Zonisamide Dosing for a 14-Year-Old Male with JME
For a 14-year-old male with JME weighing 49kg who is already on Keppra 1250mg bid and Lamotrigine 100mg bid, the recommended starting dose of zonisamide is 100mg daily with titration by 100mg every 2 weeks to a goal dosage of 200-400mg daily. 1
Starting Dose and Titration Schedule
- Initial dose: 100mg once daily
- Titration: Increase by 100mg every 2 weeks
- Target maintenance dose: 200-400mg daily (can be given as a single daily dose)
This titration schedule allows for monitoring of tolerability while gradually achieving therapeutic levels.
Rationale for Dosing
The recommended dosing is based on established guidelines for anticonvulsant therapy in adolescents. According to the FDA drug label, zonisamide is typically initiated at lower doses and gradually increased to minimize side effects 2. The American Academy of Neurology guidelines support this approach for adjunctive therapy in epilepsy management.
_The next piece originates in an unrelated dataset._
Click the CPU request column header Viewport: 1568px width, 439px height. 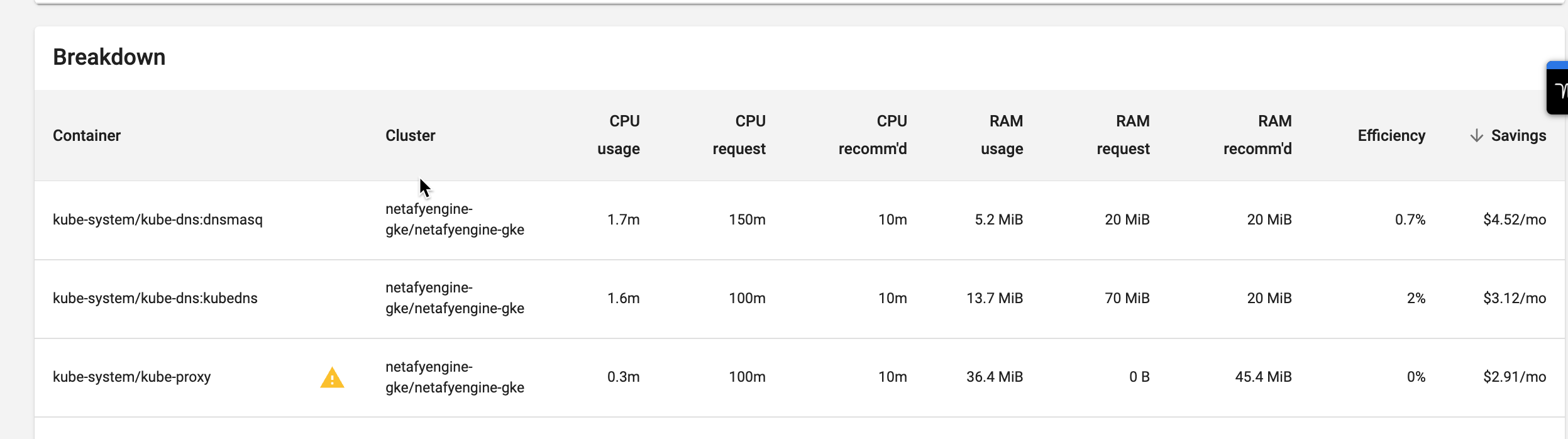[739, 135]
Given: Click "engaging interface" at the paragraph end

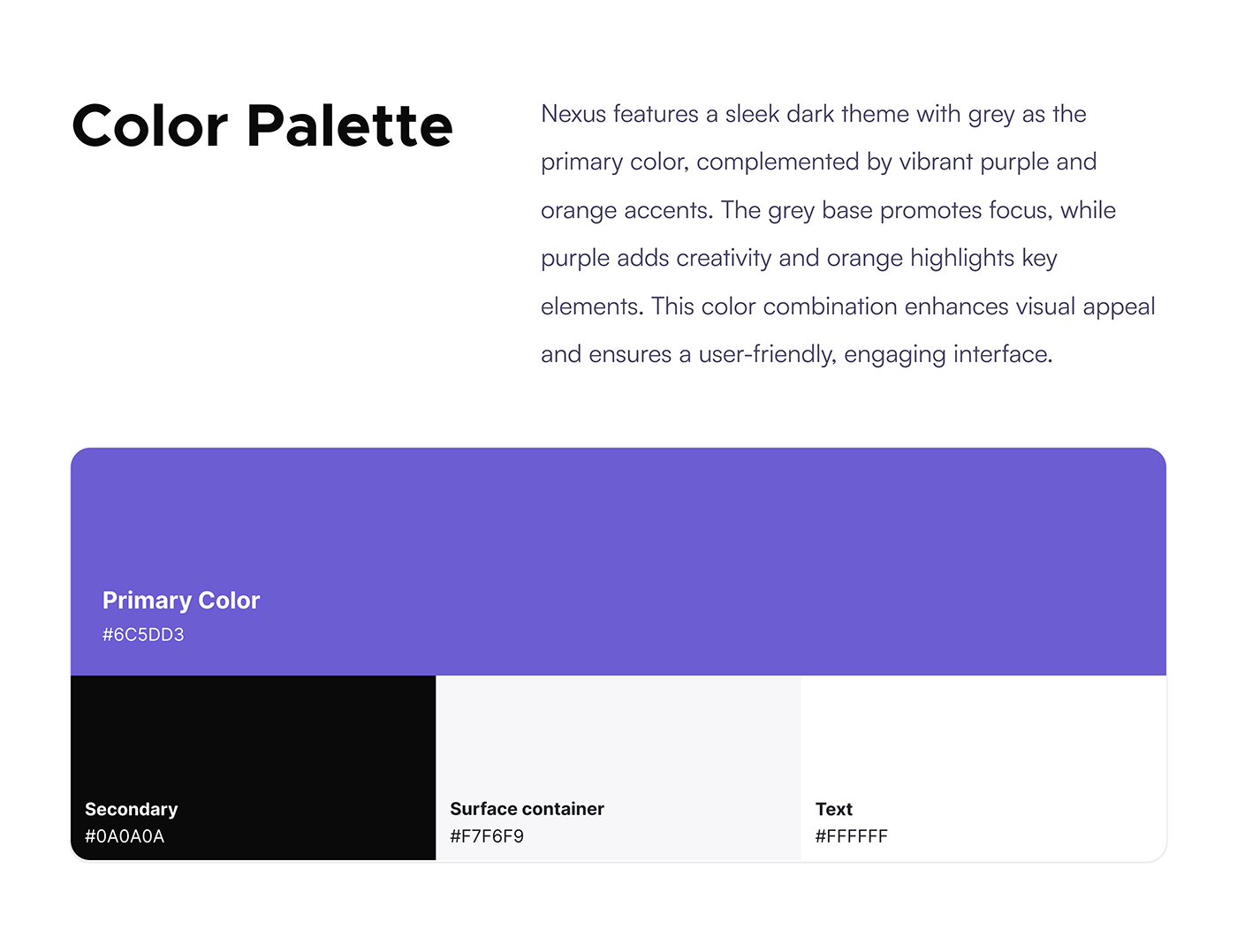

Considerations for This Patient
- Age and weight: At 14 years old and 49kg, this patient should follow the adult dosing schedule as he is above the pediatric threshold
- Current medications: The patient is already on two antiepileptic drugs (Keppra and Lamotrigine), making drug interactions an important consideration
- Type of epilepsy: JME typically responds well to broad-spectrum antiepileptic drugs, and zonisamide has shown efficacy in this syndrome 3
Monitoring Recommendations
- Monitor serum electrolytes and renal function twice annually
- Watch for potential side effects including:
- Irritability
- Confusion
- Depression
- Weight loss
Drug Interactions and Special Considerations
- Enzyme induction: Levetiracetam (Keppra) is not a significant enzyme inducer, but lamotrigine may have some effect on zonisamide metabolism
- Carbonic anhydrase inhibition: Zonisamide acts as a carbonic anhydrase inhibitor, which increases the risk of kidney stones 1
- Titration speed: While some studies suggest the possibility of more rapid loading doses 4, the standard titration is recommended for this adolescent patient to minimize adverse effects
Evidence for Efficacy in JME
Zonisamide has demonstrated effectiveness in JME with studies showing:
- 80% of patients on zonisamide monotherapy achieving good seizure control (≥50% reduction) 3
- 62% of patients becoming free of myoclonic seizures 3
- Higher retention rates for patients with generalized seizures compared to those with partial seizures 5
Common Pitfalls to Avoid
- Rapid titration: Increasing the dose too quickly can lead to increased side effects without improved efficacy
- Inadequate hydration: Due to the risk of kidney stones, adequate hydration should be emphasized
- Overlooking drug interactions: While zonisamide has fewer interactions than some antiepileptic drugs, its metabolism can be affected by enzyme-inducing medications
- Ignoring weight loss: Zonisamide can cause weight loss, which should be monitored in adolescents
By following this dosing regimen and monitoring plan, zonisamide can be safely added to this patient's current antiepileptic regimen with the goal of improved seizure control for his JME.